BioMarin Pharmaceutical is giving up on the hemophilia gene therapy Roctavian, announcing on Monday plans to offload a first-of-its-kind medicine once expected to become a future blockbuster.
In a statement announcing the company’s third-quarter earnings, CEO Alexander Hardy said BioMarin will “pursue options to divest Roctavian and remove it from our portfolio.” BioMarin still believes Roctavian “has an important role to play in the treatment of hemophilia A” and is evaluating “out-licensing options” as a result, Hardy said.

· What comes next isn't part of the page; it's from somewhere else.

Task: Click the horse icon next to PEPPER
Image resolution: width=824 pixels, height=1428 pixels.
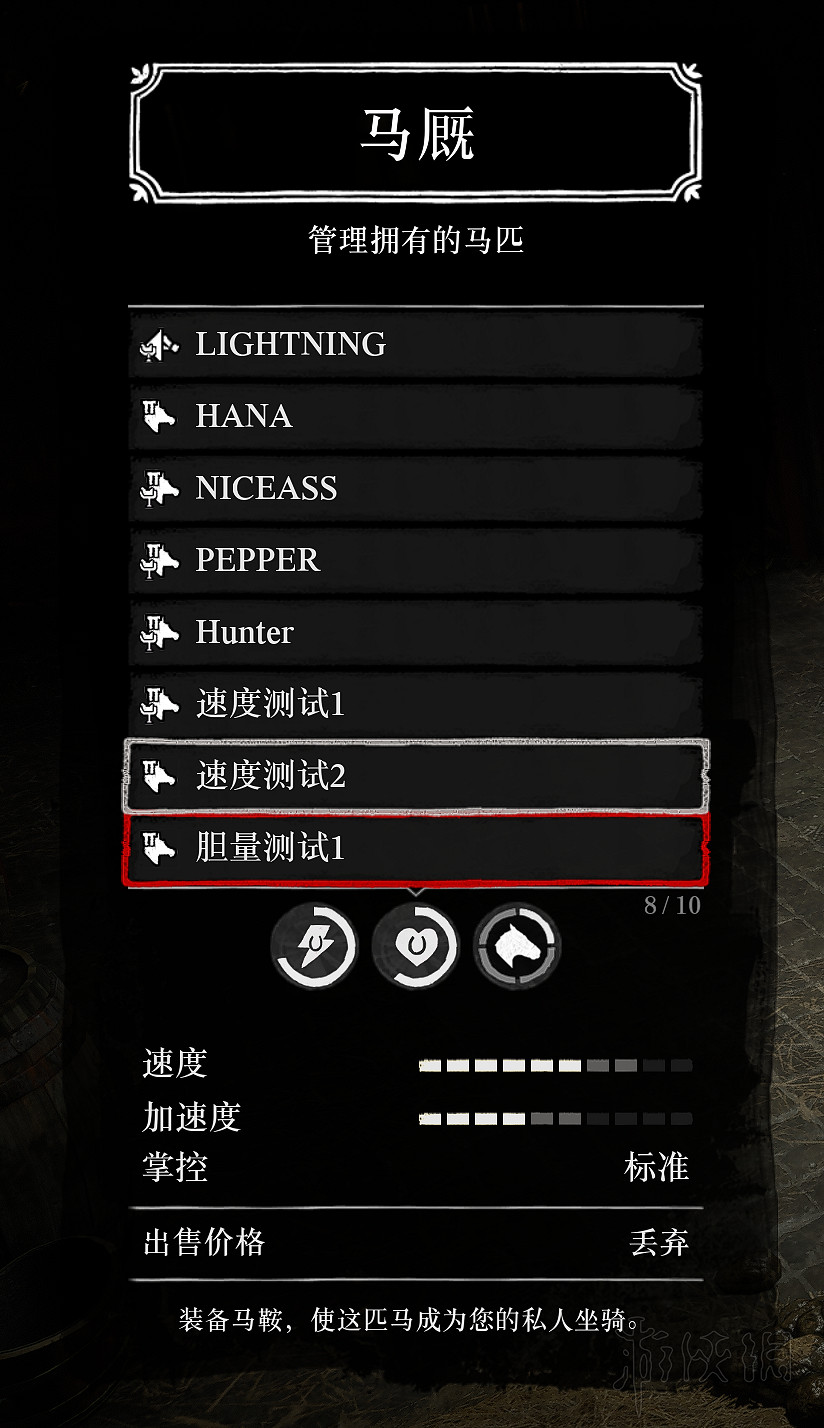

“This decision is consistent with BioMarin’s portfolio strategy and offers the most promising opportunity for ensuring continued patient access to Roctavian,” Hardy added in the statement.
The announcement culminates what’s been a fast fall for Roctavian since its launch began three years ago.
Roctavian’s approval in Europe in 2022 and in the U.S. a year later were scientific milestones, the culmination of years of research developing a genetic medicine for hemophilia A. As a one-time, long-lasting treatment, Roctavian was billed as an alternative to the chronic therapies people with hemophilia A use to prevent bleeding. It was also seen as a clear example of the potential economic bargain of a gene therapy that, despite a high initial price tag, might alleviate the need for supportive care patients would receive instead.
At the time, many Wall Street analysts viewed the product as a blockbuster-to-be. Leerink Partners analysts once projected $2.2 billion in peak sales, and BioMarin was similarly optimistic, estimating early on that the therapy would generate anywhere from $50 million to $150 million in 2023.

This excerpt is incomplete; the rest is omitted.